Report each line of the entries below that has the word "beside" in it.

****************

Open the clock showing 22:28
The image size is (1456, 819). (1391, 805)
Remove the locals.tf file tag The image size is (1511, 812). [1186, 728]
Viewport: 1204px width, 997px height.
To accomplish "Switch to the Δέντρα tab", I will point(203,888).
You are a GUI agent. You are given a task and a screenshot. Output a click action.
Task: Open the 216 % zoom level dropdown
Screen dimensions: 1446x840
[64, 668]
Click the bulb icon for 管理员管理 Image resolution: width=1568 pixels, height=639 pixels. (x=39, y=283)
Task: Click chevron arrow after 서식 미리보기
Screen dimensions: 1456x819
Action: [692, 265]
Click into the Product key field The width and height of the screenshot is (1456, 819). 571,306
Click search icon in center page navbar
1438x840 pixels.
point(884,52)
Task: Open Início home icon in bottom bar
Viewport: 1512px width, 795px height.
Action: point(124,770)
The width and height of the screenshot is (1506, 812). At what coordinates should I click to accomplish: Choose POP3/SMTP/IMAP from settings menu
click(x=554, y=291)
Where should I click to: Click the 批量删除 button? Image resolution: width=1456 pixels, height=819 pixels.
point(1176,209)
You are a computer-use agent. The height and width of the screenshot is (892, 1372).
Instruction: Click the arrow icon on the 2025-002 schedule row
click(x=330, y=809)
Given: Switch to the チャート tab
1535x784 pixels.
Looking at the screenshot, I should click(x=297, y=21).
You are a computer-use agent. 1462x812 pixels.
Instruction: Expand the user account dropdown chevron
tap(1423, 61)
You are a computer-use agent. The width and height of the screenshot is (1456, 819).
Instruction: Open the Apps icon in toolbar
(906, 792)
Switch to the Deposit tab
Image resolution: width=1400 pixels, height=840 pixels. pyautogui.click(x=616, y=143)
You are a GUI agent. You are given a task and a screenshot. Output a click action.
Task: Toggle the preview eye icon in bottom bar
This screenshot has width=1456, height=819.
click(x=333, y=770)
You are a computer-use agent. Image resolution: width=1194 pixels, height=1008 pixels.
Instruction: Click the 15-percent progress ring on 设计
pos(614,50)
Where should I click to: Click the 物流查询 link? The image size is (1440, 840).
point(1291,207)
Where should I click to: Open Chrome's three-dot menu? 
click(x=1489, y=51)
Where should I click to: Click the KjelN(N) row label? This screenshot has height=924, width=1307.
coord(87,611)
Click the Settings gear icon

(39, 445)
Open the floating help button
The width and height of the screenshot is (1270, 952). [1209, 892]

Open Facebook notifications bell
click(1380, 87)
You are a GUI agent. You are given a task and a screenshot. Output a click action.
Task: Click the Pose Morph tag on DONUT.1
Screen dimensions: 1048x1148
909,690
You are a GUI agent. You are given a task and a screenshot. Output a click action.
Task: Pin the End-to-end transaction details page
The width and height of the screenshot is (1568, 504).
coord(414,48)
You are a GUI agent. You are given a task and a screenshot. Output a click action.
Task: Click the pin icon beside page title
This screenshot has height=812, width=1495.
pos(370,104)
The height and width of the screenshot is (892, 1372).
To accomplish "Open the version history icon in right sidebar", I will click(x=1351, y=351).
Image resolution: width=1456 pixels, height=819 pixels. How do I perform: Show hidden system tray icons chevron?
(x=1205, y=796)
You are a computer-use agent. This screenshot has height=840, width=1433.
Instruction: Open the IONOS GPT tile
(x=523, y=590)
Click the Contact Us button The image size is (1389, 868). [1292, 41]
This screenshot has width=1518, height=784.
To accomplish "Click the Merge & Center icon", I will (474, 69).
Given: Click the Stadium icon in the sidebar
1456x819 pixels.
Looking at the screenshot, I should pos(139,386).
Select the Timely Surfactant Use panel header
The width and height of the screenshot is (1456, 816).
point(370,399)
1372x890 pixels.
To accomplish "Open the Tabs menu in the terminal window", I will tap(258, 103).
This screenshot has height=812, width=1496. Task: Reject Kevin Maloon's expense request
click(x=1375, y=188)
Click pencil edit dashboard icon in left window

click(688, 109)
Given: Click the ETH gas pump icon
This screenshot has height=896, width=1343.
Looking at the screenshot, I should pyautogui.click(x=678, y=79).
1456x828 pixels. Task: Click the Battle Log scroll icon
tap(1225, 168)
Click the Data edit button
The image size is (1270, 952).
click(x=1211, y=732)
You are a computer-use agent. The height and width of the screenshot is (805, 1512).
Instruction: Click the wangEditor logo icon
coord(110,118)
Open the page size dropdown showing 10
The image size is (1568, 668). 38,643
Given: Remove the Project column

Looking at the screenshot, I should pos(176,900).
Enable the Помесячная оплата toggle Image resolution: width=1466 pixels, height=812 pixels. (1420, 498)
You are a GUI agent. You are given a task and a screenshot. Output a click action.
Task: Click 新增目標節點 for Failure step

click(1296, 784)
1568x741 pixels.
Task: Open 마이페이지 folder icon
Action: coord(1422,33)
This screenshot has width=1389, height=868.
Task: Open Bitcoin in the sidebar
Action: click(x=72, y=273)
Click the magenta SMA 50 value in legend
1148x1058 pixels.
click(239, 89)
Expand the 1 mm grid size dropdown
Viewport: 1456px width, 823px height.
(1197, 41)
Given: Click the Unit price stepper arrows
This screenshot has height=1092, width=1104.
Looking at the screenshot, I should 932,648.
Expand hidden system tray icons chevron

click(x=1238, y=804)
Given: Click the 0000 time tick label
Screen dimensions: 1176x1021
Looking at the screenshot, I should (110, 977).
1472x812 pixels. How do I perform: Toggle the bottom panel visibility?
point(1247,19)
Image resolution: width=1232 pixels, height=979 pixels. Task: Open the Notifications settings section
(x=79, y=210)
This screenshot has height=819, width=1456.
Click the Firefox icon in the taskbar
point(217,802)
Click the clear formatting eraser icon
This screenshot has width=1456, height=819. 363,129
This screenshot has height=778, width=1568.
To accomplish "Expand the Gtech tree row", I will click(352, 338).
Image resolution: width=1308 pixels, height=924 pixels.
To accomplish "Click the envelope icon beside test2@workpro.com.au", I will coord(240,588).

****************

■ Task answer:
Task: Click the pin icon beside page title
To accomplish "Click the envelope icon beside test2@workpro.com.au", I will coord(240,588).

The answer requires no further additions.